# Written request
Rewrite the listing below, swapping each occurrence of "Instruction" for "Goal" and keeping every other character unchanged.

# Input material

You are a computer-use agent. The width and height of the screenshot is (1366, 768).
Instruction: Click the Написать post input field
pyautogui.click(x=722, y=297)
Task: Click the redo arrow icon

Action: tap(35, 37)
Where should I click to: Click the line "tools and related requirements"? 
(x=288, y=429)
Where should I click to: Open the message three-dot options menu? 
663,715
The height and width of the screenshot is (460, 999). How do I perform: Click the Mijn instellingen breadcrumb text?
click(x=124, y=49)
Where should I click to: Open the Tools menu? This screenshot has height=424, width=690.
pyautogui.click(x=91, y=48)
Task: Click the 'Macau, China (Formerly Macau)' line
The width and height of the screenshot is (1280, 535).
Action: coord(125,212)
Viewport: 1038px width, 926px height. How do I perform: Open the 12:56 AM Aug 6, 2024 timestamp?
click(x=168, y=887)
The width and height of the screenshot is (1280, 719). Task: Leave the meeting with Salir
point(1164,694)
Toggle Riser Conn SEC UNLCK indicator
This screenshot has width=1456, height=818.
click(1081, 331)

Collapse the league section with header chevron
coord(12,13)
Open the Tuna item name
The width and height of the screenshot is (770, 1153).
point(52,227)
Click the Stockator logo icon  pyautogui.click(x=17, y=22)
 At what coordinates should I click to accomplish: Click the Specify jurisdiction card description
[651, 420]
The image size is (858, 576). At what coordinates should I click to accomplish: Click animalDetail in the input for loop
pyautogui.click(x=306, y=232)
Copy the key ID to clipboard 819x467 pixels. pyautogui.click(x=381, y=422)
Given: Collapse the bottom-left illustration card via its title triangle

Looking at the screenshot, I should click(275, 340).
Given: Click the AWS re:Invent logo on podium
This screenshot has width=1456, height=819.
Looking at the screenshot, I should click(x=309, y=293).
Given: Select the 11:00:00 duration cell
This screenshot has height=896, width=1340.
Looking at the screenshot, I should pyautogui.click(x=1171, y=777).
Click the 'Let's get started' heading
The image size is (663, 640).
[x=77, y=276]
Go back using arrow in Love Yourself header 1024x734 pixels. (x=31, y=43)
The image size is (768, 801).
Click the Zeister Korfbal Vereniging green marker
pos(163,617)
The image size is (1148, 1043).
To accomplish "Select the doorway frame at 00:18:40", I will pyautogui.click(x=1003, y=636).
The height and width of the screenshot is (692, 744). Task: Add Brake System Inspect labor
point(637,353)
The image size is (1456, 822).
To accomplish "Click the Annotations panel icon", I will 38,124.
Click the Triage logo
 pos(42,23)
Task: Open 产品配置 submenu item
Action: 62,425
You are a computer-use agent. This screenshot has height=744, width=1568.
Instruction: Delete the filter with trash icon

# Final result
You are a computer-use agent. The width and height of the screenshot is (1366, 768).
Goal: Click the Написать post input field
pyautogui.click(x=722, y=297)
Task: Click the redo arrow icon

Action: tap(35, 37)
Where should I click to: Click the line "tools and related requirements"? 
(x=288, y=429)
Where should I click to: Open the message three-dot options menu? 
663,715
The height and width of the screenshot is (460, 999). How do I perform: Click the Mijn instellingen breadcrumb text?
click(x=124, y=49)
Where should I click to: Open the Tools menu? This screenshot has height=424, width=690.
pyautogui.click(x=91, y=48)
Task: Click the 'Macau, China (Formerly Macau)' line
The width and height of the screenshot is (1280, 535).
Action: coord(125,212)
Viewport: 1038px width, 926px height. How do I perform: Open the 12:56 AM Aug 6, 2024 timestamp?
click(x=168, y=887)
The width and height of the screenshot is (1280, 719). Task: Leave the meeting with Salir
point(1164,694)
Toggle Riser Conn SEC UNLCK indicator
This screenshot has width=1456, height=818.
click(1081, 331)

Collapse the league section with header chevron
coord(12,13)
Open the Tuna item name
The width and height of the screenshot is (770, 1153).
point(52,227)
Click the Stockator logo icon  pyautogui.click(x=17, y=22)
 At what coordinates should I click to accomplish: Click the Specify jurisdiction card description
[651, 420]
The image size is (858, 576). At what coordinates should I click to accomplish: Click animalDetail in the input for loop
pyautogui.click(x=306, y=232)
Copy the key ID to clipboard 819x467 pixels. pyautogui.click(x=381, y=422)
Given: Collapse the bottom-left illustration card via its title triangle

Looking at the screenshot, I should click(275, 340).
Given: Click the AWS re:Invent logo on podium
This screenshot has width=1456, height=819.
Looking at the screenshot, I should click(x=309, y=293).
Given: Select the 11:00:00 duration cell
This screenshot has height=896, width=1340.
Looking at the screenshot, I should pyautogui.click(x=1171, y=777).
Click the 'Let's get started' heading
The image size is (663, 640).
[x=77, y=276]
Go back using arrow in Love Yourself header 1024x734 pixels. (x=31, y=43)
The image size is (768, 801).
Click the Zeister Korfbal Vereniging green marker
pos(163,617)
The image size is (1148, 1043).
To accomplish "Select the doorway frame at 00:18:40", I will pyautogui.click(x=1003, y=636).
The height and width of the screenshot is (692, 744). Task: Add Brake System Inspect labor
point(637,353)
The image size is (1456, 822).
To accomplish "Click the Annotations panel icon", I will 38,124.
Click the Triage logo
 pos(42,23)
Task: Open 产品配置 submenu item
Action: 62,425
You are a computer-use agent. This screenshot has height=744, width=1568.
Goal: Delete the filter with trash icon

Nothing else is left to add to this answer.